Primerica paid $360 million for an 80% stake in the company, refinanced $150 million in e-TeleQuote debt, provided a $15 million seller’s note, and agreed to pay an additional $50 million if the business met performance expectations.
Primerica announced Monday, when it released earnings for the fourth quarter of 2021, that the 2022 annual election period sales were weaker than projected, and that it’s taking a $76 million charge for the quarter to reflect its new view of e-TeleQuote’s value.
Company executives gave more details Tuesday, when they held a conference call to go over the latest results with securities analysts.
Primerica had hoped to sell at least 36,000 Medicare policies but sold only about 32,000, and the ratio of lifetime policy value per approved policy was just 20% higher than the cost of acquiring each policy, according to CEO Glenn Williams.
Primerica had expected the average policy value to be 80% higher than the policy acquisition cost.
Alison Rand, the company’s chief financial officer, said projections show that Primerica is unlikely to have to pay the sellers of e-TeleQuote the $50 million amount linked to meeting performance goals.
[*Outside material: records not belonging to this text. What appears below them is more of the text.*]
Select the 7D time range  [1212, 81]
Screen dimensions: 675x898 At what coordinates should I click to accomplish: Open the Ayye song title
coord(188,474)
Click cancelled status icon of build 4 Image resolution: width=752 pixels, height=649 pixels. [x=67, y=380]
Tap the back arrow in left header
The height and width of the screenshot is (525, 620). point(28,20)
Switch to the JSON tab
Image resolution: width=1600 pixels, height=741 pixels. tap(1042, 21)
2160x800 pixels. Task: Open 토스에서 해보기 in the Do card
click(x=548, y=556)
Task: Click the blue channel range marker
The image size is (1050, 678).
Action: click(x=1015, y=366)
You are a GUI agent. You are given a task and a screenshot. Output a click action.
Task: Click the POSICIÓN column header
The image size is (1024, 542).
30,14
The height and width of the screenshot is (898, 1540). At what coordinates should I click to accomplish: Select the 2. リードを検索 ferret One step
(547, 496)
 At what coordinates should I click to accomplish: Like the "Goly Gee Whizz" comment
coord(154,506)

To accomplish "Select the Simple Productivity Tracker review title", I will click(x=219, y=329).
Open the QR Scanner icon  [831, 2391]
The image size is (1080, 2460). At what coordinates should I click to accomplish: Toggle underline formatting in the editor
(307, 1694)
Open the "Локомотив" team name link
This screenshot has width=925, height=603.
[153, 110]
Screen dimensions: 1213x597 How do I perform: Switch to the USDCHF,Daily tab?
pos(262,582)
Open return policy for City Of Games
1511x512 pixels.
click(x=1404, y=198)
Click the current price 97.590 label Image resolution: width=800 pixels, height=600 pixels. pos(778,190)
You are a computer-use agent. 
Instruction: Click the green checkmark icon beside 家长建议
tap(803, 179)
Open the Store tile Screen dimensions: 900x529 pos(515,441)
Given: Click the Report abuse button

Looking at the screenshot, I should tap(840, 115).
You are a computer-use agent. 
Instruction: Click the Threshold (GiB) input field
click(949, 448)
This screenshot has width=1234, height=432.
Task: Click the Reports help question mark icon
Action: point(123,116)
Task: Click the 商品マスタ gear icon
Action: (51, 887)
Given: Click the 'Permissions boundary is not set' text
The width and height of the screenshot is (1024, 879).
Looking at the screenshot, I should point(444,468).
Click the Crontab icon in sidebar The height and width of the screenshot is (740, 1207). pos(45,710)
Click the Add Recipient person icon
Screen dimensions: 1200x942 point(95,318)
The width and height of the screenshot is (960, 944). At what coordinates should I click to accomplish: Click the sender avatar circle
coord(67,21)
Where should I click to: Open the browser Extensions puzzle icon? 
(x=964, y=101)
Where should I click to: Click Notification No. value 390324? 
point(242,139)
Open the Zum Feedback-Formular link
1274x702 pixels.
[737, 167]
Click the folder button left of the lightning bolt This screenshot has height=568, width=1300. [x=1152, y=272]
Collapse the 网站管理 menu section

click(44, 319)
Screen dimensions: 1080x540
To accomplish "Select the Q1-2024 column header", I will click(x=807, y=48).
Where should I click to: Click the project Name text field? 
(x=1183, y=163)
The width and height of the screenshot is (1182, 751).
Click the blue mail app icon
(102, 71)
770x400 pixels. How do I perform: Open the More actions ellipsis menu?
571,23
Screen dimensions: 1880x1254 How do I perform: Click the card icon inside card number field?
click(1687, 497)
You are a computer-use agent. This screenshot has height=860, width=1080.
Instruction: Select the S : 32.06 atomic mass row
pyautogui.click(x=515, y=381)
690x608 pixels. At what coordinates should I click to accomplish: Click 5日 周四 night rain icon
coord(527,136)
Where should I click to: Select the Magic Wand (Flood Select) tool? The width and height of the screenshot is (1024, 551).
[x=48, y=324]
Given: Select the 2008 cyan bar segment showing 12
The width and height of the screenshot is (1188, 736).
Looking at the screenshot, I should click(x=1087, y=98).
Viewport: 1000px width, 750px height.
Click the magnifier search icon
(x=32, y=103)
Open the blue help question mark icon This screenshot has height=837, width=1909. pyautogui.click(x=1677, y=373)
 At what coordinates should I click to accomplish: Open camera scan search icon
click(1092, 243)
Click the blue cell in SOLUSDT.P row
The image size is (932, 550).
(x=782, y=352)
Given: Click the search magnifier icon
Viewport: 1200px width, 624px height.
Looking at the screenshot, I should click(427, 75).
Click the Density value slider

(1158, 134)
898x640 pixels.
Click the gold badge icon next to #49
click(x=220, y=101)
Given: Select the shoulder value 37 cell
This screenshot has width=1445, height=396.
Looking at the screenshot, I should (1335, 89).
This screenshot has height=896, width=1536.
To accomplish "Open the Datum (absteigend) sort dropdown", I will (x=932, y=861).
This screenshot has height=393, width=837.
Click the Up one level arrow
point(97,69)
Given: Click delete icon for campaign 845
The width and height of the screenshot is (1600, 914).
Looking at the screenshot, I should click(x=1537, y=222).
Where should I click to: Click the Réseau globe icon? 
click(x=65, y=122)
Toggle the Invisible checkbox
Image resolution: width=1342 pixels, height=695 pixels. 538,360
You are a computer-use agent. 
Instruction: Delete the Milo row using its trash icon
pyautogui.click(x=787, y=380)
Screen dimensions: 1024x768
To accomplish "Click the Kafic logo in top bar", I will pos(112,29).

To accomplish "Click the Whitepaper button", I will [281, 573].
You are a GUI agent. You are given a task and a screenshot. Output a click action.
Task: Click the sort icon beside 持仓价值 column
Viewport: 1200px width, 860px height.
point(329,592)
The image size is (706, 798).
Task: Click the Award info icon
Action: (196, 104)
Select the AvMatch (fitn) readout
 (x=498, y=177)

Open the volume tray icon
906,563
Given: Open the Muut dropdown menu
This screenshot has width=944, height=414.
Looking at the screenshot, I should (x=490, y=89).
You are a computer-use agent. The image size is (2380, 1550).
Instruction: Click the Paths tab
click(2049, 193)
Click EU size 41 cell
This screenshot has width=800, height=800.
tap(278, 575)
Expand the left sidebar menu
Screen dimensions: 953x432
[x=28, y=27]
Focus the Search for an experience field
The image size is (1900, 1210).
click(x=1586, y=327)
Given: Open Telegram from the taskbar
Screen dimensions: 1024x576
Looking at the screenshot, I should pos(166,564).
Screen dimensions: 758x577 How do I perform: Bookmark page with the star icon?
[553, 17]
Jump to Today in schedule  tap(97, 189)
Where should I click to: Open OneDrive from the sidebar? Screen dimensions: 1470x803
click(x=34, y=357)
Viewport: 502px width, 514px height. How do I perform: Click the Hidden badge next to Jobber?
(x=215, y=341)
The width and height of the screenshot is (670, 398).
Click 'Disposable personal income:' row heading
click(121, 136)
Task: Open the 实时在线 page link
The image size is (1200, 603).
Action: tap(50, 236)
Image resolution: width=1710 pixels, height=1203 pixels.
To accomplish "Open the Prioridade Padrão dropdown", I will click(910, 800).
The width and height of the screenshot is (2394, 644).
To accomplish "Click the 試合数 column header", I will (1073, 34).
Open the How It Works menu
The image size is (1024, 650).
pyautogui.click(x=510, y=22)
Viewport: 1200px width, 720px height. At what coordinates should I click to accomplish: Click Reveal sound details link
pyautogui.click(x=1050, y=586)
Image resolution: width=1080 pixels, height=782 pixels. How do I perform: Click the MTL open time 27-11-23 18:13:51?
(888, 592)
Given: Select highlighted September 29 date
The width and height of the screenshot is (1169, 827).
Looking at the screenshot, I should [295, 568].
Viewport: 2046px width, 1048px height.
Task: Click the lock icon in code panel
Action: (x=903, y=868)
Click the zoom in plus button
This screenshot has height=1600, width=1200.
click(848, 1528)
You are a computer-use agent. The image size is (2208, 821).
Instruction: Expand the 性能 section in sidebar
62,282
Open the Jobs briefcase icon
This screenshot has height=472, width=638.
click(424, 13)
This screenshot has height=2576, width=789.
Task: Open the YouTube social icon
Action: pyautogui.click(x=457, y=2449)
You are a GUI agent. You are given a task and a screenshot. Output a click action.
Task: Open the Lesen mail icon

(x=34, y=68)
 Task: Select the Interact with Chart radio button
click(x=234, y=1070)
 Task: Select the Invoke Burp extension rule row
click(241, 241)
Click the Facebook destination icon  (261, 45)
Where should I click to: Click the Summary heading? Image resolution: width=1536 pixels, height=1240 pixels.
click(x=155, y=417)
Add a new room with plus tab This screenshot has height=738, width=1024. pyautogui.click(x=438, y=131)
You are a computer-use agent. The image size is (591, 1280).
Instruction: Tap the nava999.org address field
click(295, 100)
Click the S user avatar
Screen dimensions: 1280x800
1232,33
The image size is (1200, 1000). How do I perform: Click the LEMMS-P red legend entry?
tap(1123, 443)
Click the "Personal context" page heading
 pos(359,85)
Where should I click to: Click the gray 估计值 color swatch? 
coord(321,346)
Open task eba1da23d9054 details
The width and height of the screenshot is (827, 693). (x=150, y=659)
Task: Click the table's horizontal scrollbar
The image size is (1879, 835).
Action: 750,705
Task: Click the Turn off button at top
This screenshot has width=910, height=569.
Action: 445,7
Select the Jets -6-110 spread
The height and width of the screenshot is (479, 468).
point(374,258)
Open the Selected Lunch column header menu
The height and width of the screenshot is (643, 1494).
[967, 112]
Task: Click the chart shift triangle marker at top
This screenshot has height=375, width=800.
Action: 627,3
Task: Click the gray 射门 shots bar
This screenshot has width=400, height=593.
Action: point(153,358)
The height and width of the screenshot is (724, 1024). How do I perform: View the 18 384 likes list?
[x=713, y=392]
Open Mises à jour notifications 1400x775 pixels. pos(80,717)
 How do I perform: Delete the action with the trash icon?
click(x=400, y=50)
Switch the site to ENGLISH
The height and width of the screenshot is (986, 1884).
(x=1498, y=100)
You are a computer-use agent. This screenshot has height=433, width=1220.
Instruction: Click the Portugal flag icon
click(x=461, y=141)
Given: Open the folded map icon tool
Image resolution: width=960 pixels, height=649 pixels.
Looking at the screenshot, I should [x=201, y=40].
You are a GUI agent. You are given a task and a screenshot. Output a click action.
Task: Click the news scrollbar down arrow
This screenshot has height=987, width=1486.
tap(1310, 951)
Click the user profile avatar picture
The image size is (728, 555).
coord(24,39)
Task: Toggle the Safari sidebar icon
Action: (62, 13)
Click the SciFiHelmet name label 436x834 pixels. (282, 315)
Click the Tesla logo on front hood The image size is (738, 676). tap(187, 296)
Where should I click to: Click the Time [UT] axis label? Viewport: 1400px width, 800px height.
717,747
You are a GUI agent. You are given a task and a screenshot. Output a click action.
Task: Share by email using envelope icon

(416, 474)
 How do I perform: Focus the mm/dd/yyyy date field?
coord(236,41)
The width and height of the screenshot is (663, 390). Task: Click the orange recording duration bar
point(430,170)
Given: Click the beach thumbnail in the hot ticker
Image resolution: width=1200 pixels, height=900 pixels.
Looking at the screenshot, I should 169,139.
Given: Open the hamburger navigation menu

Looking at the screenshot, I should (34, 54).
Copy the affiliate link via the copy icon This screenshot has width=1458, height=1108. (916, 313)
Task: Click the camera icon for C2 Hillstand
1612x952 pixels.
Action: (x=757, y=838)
Williams said Medicare market challenges included new Medicare program marketing materials approval rules that led to sales effort delays, consumers’ increased awareness of the need to shop for coverage, a higher level of competition, and Medicare plans that fail to meet consumer expectations and push a high percentage of enrollees back into the market.
Williams said Primerica also faced its own problems with managing marketing and sales efforts.
One was working with outside lead-generation organizations.
“While we actively manage lead sources and mix, some sources proved less attractive than anticipated,” Williams said.